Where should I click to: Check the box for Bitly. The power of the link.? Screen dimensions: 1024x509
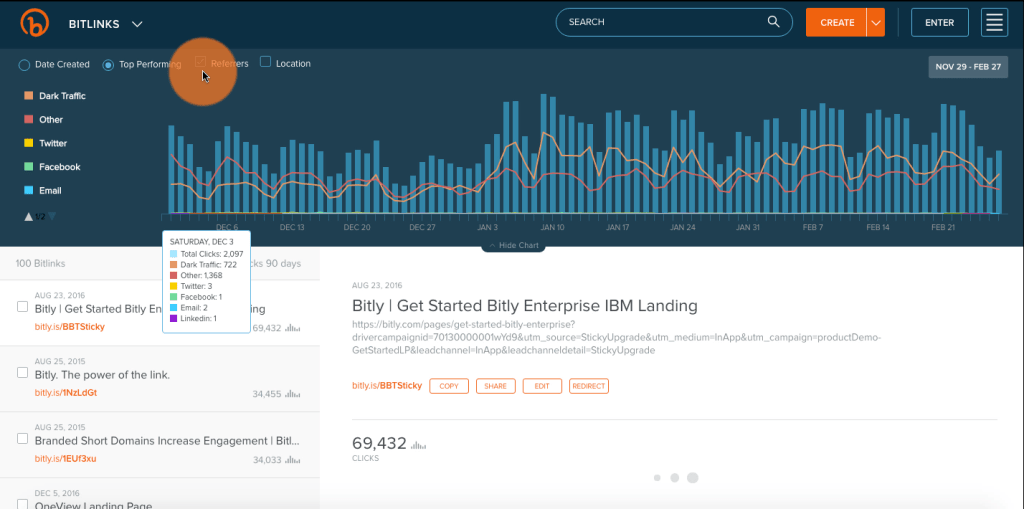22,372
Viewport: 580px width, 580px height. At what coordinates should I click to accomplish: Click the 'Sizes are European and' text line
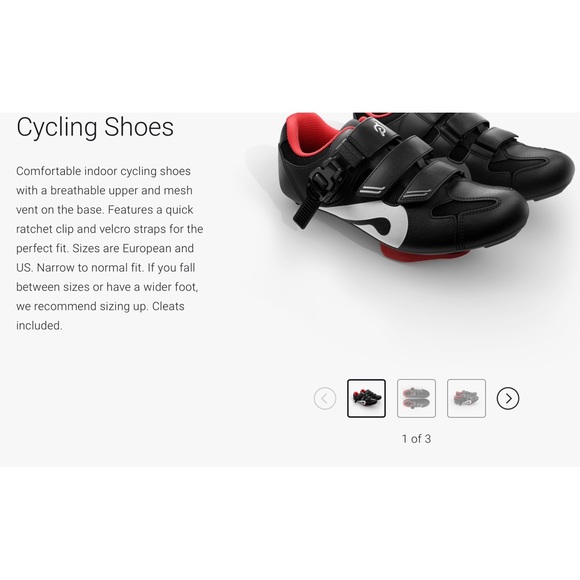[x=133, y=248]
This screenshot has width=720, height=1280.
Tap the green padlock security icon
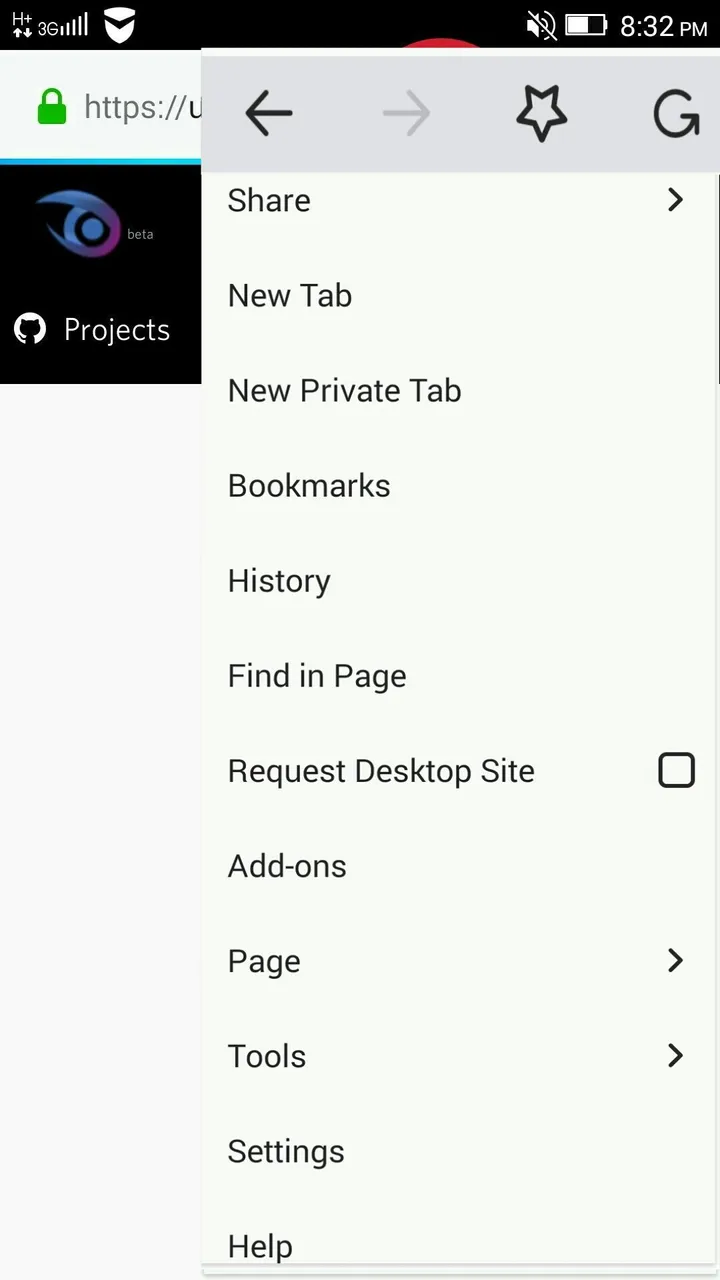(52, 107)
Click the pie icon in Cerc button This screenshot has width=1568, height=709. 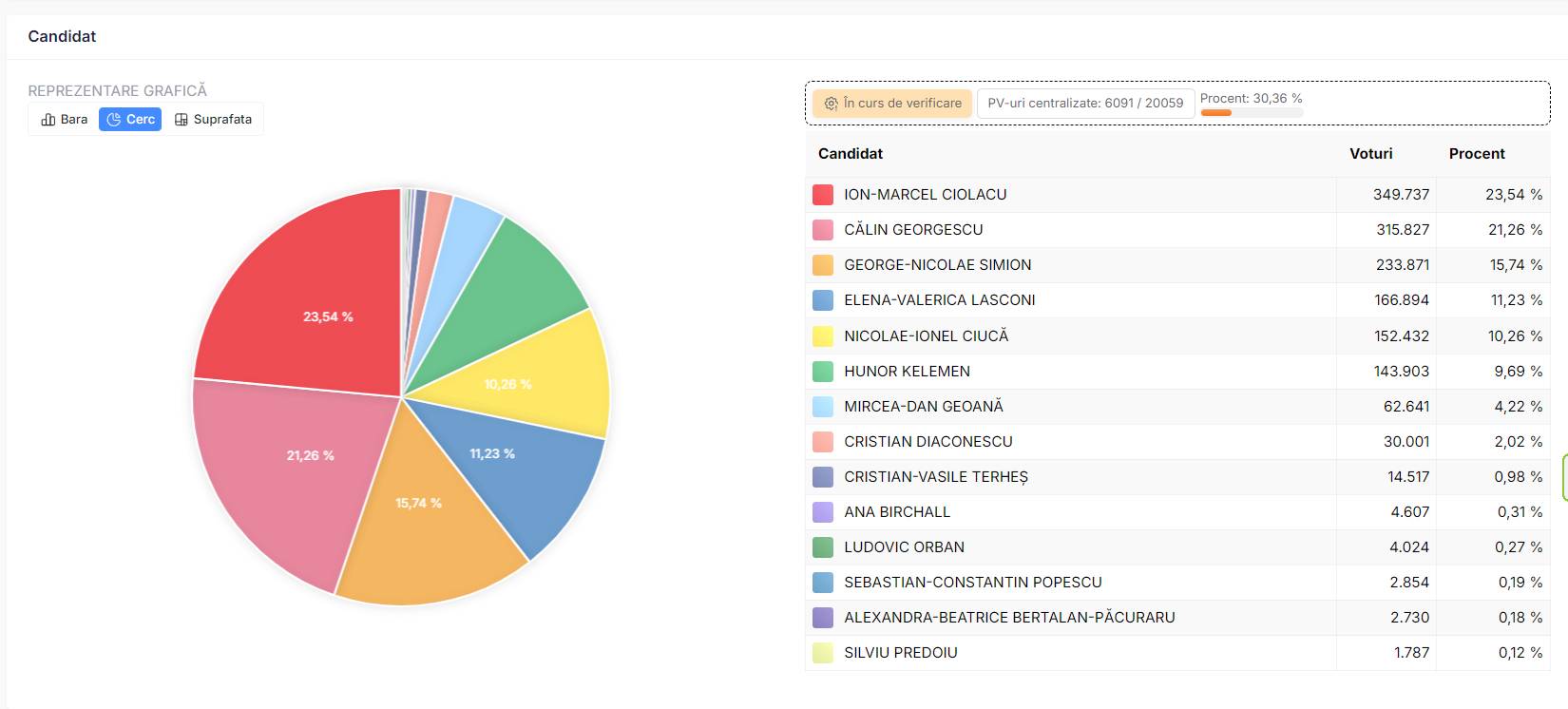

========================================

Direction →
List every line in the rows above that contains the word "should", copying each line in full.

Expected answer →
Where should I click to: Check the box for Bitly. The power of the link.? Screen dimensions: 1024x509
Viewport: 580px width, 580px height. At what coordinates should I click to accomplish: Click the 'Sizes are European and' text line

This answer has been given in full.